El Vaticano admitió «dolor» y «vergüenza» ante las nuevas denuncias de abusos sexuales ligados al clero de Estados Unidos, en respuesta al reporte difundido en Pennsylvania por la Justicia.

«Frente al informe hecho público en Pennsylvania esta semana, hay dos palabras que capaces de expresar lo que se siente frente a estos terribles crímenes: vergüenza y dolor. La Santa Sede considera muy seriamente el trabajo realizado por el Gran Jurado de Pennsylvania y el extenso Informe Provisional producido», afirmó el director de la oficina de Prensa de la Santa Sede, Greg Burke «La Santa Sede condena inequívocamente el abuso sexual contra menores», añadió.

«Las víctimas necesitan saber que el Papa está de su lado», remarcó luego Burke. «Los que han sufrido son su prioridad, y la Iglesia quiere escuchar para erradicar este trágico horror que destruye la vida de personas inocentes», subrayó el portavoz vaticano.
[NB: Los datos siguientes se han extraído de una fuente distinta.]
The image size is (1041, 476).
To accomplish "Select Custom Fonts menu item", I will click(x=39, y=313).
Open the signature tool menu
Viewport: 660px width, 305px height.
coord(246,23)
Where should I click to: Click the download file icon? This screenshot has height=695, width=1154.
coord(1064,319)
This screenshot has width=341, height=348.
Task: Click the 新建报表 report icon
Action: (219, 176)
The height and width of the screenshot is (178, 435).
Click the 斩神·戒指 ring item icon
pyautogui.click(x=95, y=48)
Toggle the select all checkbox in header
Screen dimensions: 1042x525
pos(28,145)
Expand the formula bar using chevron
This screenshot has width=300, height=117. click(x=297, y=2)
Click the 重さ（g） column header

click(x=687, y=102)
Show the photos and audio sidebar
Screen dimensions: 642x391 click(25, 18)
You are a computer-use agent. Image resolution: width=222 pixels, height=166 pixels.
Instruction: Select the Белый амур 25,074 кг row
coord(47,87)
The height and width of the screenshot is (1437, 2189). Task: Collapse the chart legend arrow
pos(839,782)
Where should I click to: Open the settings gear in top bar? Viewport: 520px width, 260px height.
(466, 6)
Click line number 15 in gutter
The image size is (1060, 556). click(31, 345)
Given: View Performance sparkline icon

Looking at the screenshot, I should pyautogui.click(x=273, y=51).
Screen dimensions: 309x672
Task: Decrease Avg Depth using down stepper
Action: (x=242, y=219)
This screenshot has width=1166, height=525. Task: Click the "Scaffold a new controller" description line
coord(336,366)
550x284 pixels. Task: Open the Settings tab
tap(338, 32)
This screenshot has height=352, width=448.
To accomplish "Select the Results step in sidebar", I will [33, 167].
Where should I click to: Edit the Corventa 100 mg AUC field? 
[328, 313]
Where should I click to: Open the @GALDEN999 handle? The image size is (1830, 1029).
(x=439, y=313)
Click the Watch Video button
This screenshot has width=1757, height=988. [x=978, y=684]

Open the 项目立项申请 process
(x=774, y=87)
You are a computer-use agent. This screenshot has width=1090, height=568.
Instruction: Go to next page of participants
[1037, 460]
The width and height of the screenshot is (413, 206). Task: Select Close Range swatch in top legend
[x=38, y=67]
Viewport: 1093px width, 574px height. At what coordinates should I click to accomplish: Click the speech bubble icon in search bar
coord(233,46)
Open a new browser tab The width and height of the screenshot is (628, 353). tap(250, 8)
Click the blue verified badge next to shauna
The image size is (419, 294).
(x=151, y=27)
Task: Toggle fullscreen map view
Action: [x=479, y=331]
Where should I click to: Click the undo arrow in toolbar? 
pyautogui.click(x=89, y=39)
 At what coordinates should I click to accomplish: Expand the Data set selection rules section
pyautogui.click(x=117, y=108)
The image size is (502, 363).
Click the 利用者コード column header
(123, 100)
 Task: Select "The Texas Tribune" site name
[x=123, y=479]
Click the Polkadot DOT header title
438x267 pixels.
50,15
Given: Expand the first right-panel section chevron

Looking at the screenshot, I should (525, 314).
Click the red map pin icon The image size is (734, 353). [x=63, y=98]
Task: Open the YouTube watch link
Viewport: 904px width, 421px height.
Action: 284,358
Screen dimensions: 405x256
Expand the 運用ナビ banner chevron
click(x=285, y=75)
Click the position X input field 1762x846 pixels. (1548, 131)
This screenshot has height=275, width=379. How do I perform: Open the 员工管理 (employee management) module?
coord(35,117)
Burke insistió con que Francisco «entiende cómo estos crímenes podrían sacudir la fe y el espíritu de los creyentes y reitera el llamamiento a hacer todos los esfuerzos para crear un ambiente seguro para los niños y adultos vulnerables en la Iglesia y en la sociedad en su conjunto».

«Los abusos descritos en el informe – apuntó Burke- son penalmente y moralmente reprobable. Estos actos han traicionado la confianza y robaron las víctimas su dignidad y su fe». «La Iglesia debe aprender duras lecciones del pasado y debería haber una asunción de responsabilidad de ambas partes, tanto de los abusadores, como de aquellos que permitieron que esto sucediera».